23 апреля 2020 года
Как она только терпит?
Как терпит эту пытку каждый божий день?
Изо дня в день. Из недели в неделю. Из года в год.
Она сидит в школьном актовом зале, не мигая смотрит в одну точку, прямо перед собой, но ничего не видит. Ее тело словно каменное изваяние. Лицо словно каменная маска. Она просто смотрит прямо перед собой.
Вокруг одноклассники, но она никого не видит, даже Мэтью. Ее дергают, но она не отвечает, а ее все равно дергают. Пацаны — Райан, Крах (да, это имя, а не кличка), Тревор, Картер — обзываются, шепчут на ухо всякие гадости, дразнят, хохочут презрительно. Могут и швырнуть чем-нибудь — то скрепкой, то резинкой, то козявкой из носа. Рвут бумагу, жуют обрывки, чтобы получились мокрые шарики, и запускают в нее этими шариками то оттуда, то отсюда.
Если шарик застрял в волосах, пацанам еще смешнее.
Девочка сидит, словно изваяние, а зовут ее Наоми. Не стряхивает с волос бумажные шарики, лишь смотрит в одну точку. Никаких слез на глазах. Мэтью помнит, что пару-тройку лет назад, когда ее дразнили бесконечно и безжалостно, в глазах у нее стояли слезы.
Но это в прошлом.
Мэтью смотрит со стороны. Не вмешивается.
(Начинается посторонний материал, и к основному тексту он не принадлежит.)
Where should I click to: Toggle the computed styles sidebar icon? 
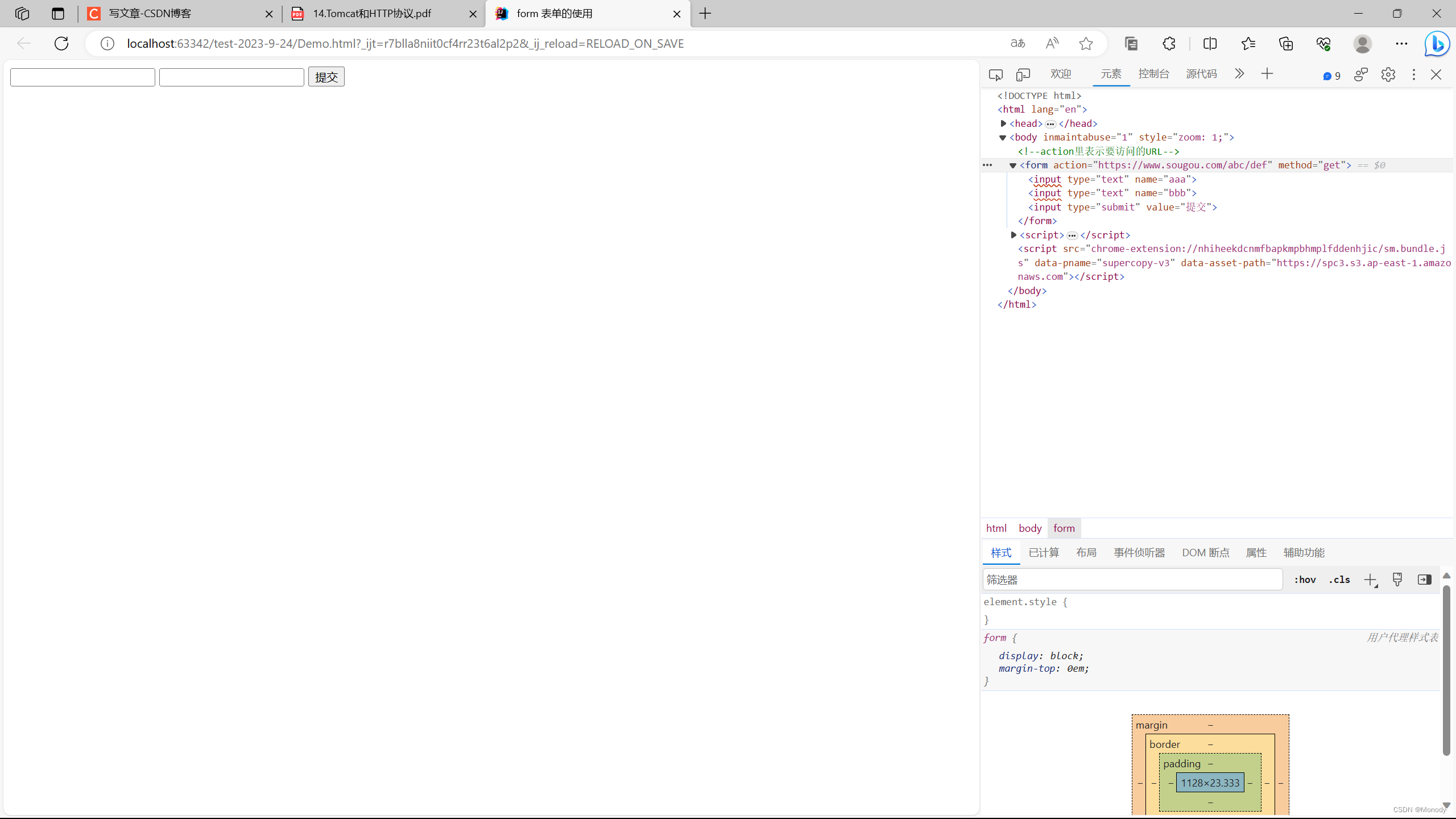click(1424, 580)
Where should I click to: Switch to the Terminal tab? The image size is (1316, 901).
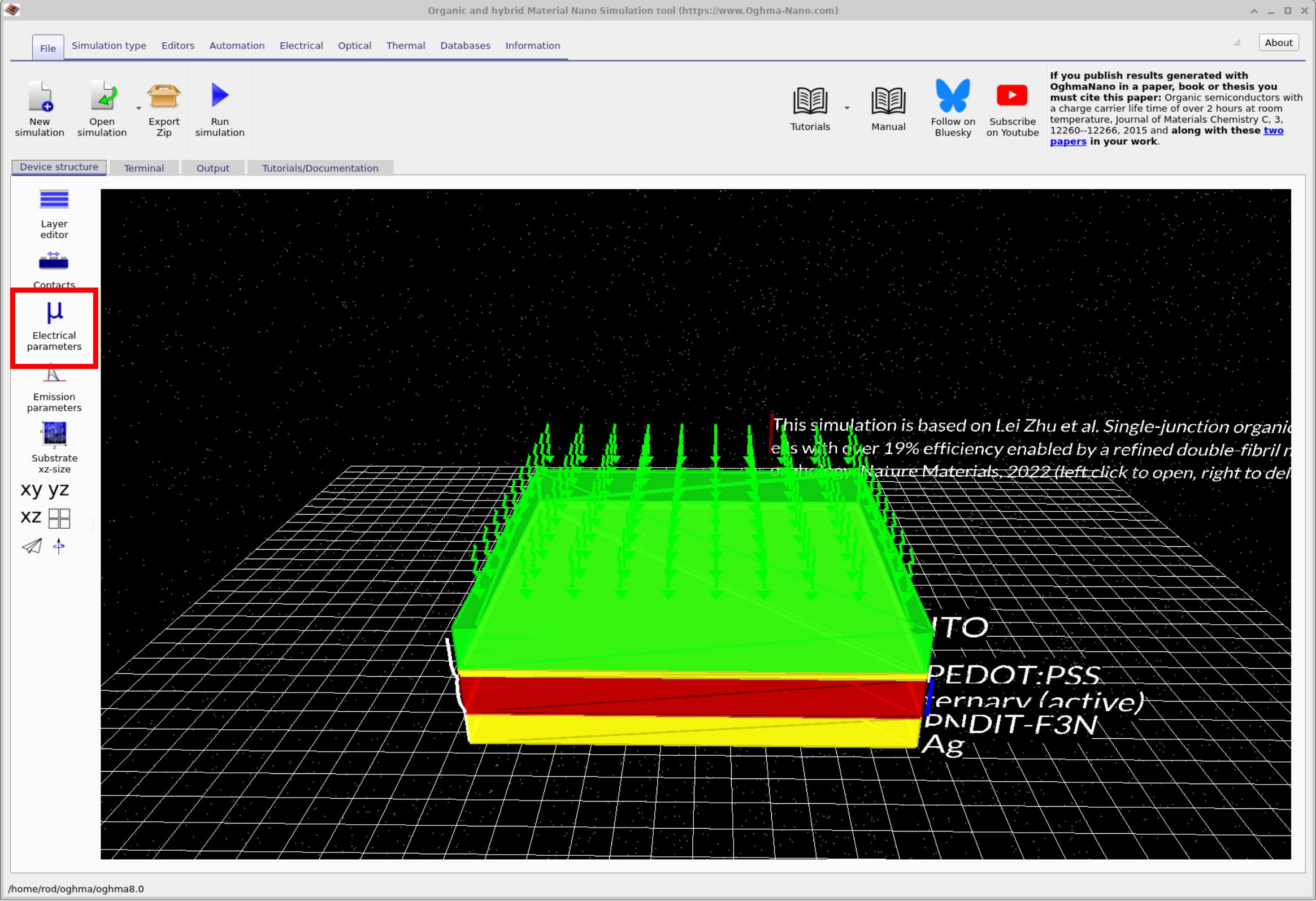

Учителя уже привыкли, почти не обращают внимания. Один ворчит утомленно: «Ладно тебе, Крах, заканчивай», но и Крах, и остальные пропускают это замечание мимо ушей.
Наоми тем временем сидит, словно каменное изваяние, сидит и терпит.
Надо бы положить этому конец. Но Мэтью не вмешивается. Однажды уже вмешался, хватит с него.
Ничем хорошим это не закончилось.
Мэтью вспоминает тот момент, когда Наоми впала в немилость. Ведь в начальной школе это была нормальная веселая девочка. Вечно улыбалась, Мэтью как сейчас помнит. Ну да, донашивала чужую одежду и голову мыла через раз. Девчонки ее за это поддразнивали, но слегка. Все было нормально, пока однажды ей не стало совсем худо, пока ее не вырвало на уроке у миссис Уолш, в четвертом классе, вырвало так, что струя отрикошетила от линолеума, осыпала Кима Роджерса и Тейлора Расселла бурыми брызгами, а вонь стояла такая невыносимая, что миссис Уолш велела всем выйти из кабинета, всем, включая Мэтью, и все, зажав носы, с криками «Фу-у!» выбежали на кикбольное поле.
В тот день жизнь Наоми изменилась раз и навсегда.
Мэтью то и дело вспоминал тот день. Ей что, нездоровилось? Отец что — к тому времени мамы у Наоми уже не было, — выгнал ее в школу? Останься она дома, может, ничего и не было бы? Может, все дело в той рвоте, или Наоми по-любому свернула бы на эту темную ухабистую дорожку и тащилась бы по ней, принимая муки?
Снова бумажный шарик в волосах. Снова оскорбления. Снова глумеж и насмешки.